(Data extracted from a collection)
==*==

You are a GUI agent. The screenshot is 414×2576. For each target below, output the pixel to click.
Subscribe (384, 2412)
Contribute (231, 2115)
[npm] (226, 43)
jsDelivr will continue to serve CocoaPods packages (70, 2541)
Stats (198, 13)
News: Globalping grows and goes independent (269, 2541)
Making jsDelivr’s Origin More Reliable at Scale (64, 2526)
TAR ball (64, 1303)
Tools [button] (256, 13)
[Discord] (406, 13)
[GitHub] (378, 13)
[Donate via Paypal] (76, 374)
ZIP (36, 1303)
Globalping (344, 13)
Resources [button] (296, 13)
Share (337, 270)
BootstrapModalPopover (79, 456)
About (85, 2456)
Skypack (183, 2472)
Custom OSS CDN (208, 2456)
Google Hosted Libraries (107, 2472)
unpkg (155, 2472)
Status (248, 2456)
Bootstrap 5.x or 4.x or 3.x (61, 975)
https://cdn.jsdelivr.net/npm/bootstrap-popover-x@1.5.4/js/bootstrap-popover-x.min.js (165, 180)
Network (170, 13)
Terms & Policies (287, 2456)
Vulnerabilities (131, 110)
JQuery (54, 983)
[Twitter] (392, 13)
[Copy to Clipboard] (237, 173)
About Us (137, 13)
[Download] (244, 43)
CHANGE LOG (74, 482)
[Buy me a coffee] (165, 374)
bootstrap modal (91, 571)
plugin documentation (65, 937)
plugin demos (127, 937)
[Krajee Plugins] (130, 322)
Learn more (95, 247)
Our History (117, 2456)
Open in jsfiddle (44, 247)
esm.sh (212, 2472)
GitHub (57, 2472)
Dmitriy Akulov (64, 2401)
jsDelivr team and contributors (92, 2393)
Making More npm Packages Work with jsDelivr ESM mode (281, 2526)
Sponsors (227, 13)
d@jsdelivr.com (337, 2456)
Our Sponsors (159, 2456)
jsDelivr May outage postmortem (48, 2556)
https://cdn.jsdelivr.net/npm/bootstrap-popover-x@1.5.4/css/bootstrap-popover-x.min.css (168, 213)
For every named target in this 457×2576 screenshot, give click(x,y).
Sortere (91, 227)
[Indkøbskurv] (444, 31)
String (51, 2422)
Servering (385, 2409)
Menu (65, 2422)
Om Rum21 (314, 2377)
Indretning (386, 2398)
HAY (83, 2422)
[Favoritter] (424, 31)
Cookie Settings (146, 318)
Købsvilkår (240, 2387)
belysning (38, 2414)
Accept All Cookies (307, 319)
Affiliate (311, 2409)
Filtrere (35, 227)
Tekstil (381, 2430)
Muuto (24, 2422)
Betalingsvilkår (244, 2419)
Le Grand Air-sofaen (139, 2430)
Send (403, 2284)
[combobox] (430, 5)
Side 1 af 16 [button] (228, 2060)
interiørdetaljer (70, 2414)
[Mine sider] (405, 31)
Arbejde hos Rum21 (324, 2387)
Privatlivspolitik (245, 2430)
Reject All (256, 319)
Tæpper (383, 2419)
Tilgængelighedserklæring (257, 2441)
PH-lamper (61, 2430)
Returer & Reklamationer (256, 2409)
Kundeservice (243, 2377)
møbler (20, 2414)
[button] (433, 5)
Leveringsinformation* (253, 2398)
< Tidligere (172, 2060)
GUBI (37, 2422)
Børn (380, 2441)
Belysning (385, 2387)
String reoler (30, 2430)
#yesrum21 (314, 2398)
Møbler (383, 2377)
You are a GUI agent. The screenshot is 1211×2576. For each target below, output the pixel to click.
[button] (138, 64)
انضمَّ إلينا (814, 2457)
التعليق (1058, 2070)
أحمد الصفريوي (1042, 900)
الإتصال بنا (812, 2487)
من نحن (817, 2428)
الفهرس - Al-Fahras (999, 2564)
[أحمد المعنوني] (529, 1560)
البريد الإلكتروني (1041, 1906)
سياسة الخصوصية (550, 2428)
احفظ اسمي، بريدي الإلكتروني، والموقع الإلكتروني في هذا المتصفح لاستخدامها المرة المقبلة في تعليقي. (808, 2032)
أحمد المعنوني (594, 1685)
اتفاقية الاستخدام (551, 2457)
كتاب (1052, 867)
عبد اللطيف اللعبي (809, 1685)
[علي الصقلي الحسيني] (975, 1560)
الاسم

==*==

- _Work order_:
Which lines run from the one containing "< Tidligere (172, 2060)" to the end of the records? Transcribe exactly those, both ends included.

- _Output below_:
< Tidligere (172, 2060)
GUBI (37, 2422)
Børn (380, 2441)
Belysning (385, 2387)
String reoler (30, 2430)
#yesrum21 (314, 2398)
Møbler (383, 2377)
You are a GUI agent. The screenshot is 1211×2576. For each target below, output the pixel to click.
[button] (138, 64)
انضمَّ إلينا (814, 2457)
التعليق (1058, 2070)
أحمد الصفريوي (1042, 900)
الإتصال بنا (812, 2487)
من نحن (817, 2428)
الفهرس - Al-Fahras (999, 2564)
[أحمد المعنوني] (529, 1560)
البريد الإلكتروني (1041, 1906)
سياسة الخصوصية (550, 2428)
احفظ اسمي، بريدي الإلكتروني، والموقع الإلكتروني في هذا المتصفح لاستخدامها المرة المقبلة في تعليقي. (808, 2032)
أحمد المعنوني (594, 1685)
اتفاقية الاستخدام (551, 2457)
كتاب (1052, 867)
عبد اللطيف اللعبي (809, 1685)
[علي الصقلي الحسيني] (975, 1560)
الاسم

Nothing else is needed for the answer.